** Reading text follows **

According to the new management, the purpose of the new theatre was to provide live music concerts to young people and to provide them with an alternative venue. After a slow start, the venue began to gain in popularity, and for Mary Black's concert in December 1989, Limerick audiences queued in the streets outside the theatre for the first time since John McCormack's concert in 1905. In February 1990, classical music was reintroduced to the theatre when the Tuckwell Wind Quartet gave a performance, and two weeks later, the Irish Operatic Repertory Company from Cork revived opera at the Royal with a choir of 45 singers.

Cranberries Concert Ticket, 1991

Disaster struck the Theatre Royal on 6 March 1990, when the newly restored theatre went on fire. The cause was an electrical fault. No personal injuries were sustained, but the damage to the theatre was severe. The theatre required major reconstruction once again and was reopened on Sunday, 3 February 1991, by Brendan Daly, TD, Minister of State for Heritage Affairs, in the presence of the Mayor Madden, and members of Limerick Corporation, to a musical performance by Mary Black.

In December 1991, a relatively unknown local band called The Cranberries played to a small audience in the theatre. Word spread quickly, and their second performance a few weeks later was a sell-out. The band went on to sell an estimated 43 million albums worldwide before disbanding in 2003. The band returned to play in the theatre a number of times up to 1994.

Channel 4 filmed a sequence of their award-winning comedy series, Father Ted, in the theatre in December 1995. Indeed, both Dermot Morgan and Ardal O'Hanlon were regular performers at the theatre during the 1990s. The Corrs (1994), Boyzone (1994, 1995) and The Prodigy (1995) all performed at the Theatre Royal before they achieved mainstream popularity. Other notable performers included Dolores Keane, Sharon Shannon, Don Baker, Paul Brady, Davy Spillane, Liam Ó Maonlaí, Julian Lloyd Webber, and The Saw Doctors. Despite the relative success of the venue, the Theatre Royal closed for the last time in 1998.

In Darren Shan's 2000 novel Cirque du Freak, the eponymous freak show takes place in an old abandoned theatre based on the writer's recollections of the Theatre Royal.

** End of Reading text **

- _What is required_:
Using the Theatre Royal history, explain in one to three sentences why the theatre needed major reconstruction again in 1990. The material that comes next is from a separate source.

** Study material follows **

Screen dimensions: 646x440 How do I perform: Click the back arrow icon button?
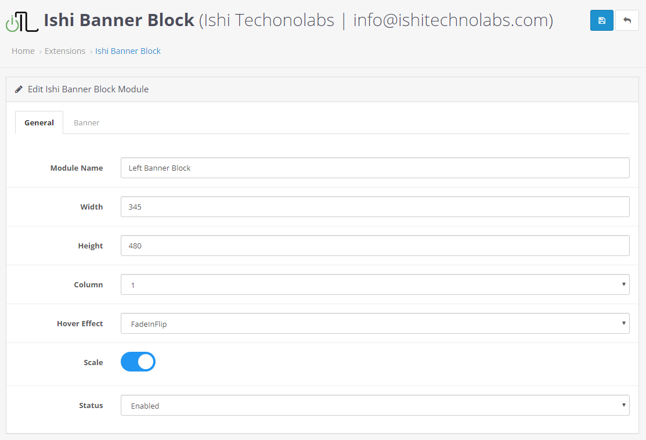point(627,20)
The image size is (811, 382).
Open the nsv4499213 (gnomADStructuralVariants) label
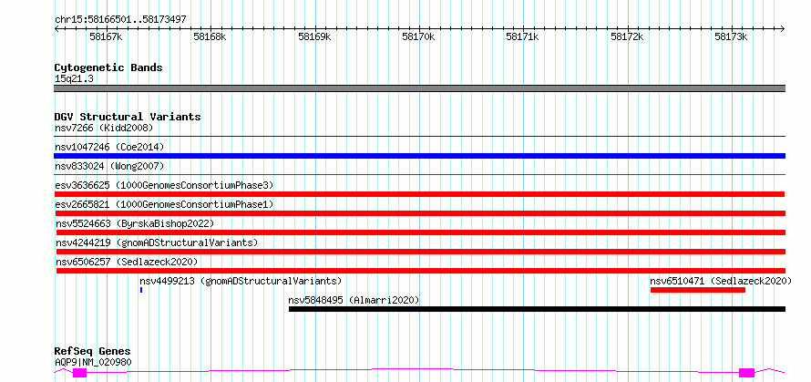click(241, 281)
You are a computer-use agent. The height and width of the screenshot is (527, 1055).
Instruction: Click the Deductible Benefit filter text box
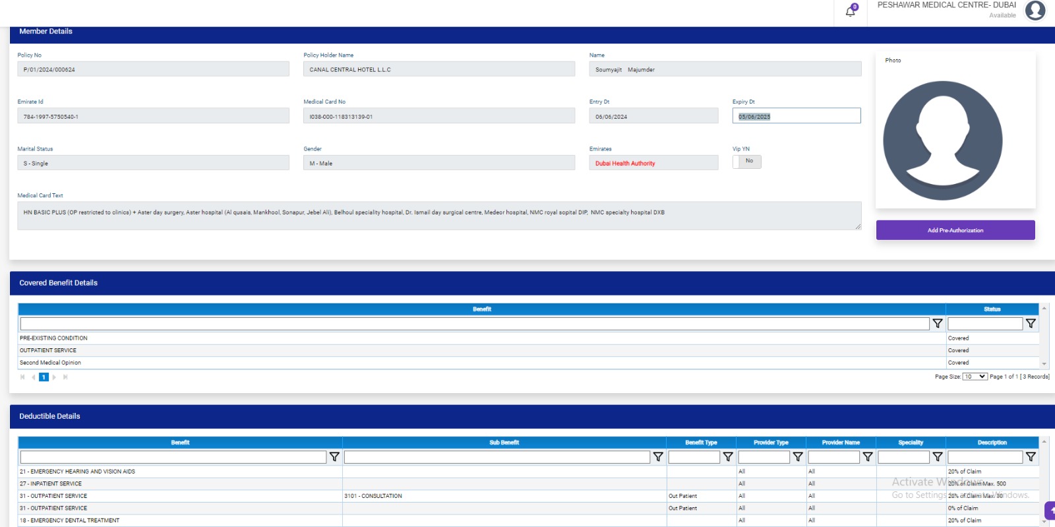173,457
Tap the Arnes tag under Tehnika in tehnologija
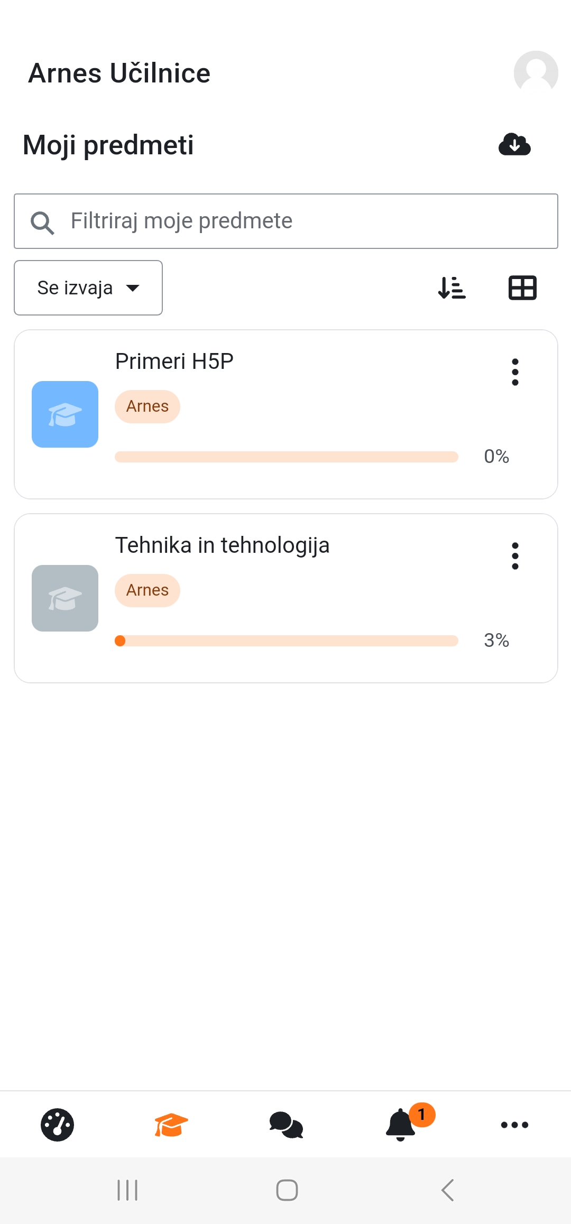Image resolution: width=571 pixels, height=1224 pixels. coord(148,590)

** End of Study material **

- _Expected output_:
On 6 March 1990, an electrical fault set the newly restored theatre on fire. No one was hurt, but the damage was severe, so the building had to be reconstructed again before it reopened on 3 February 1991.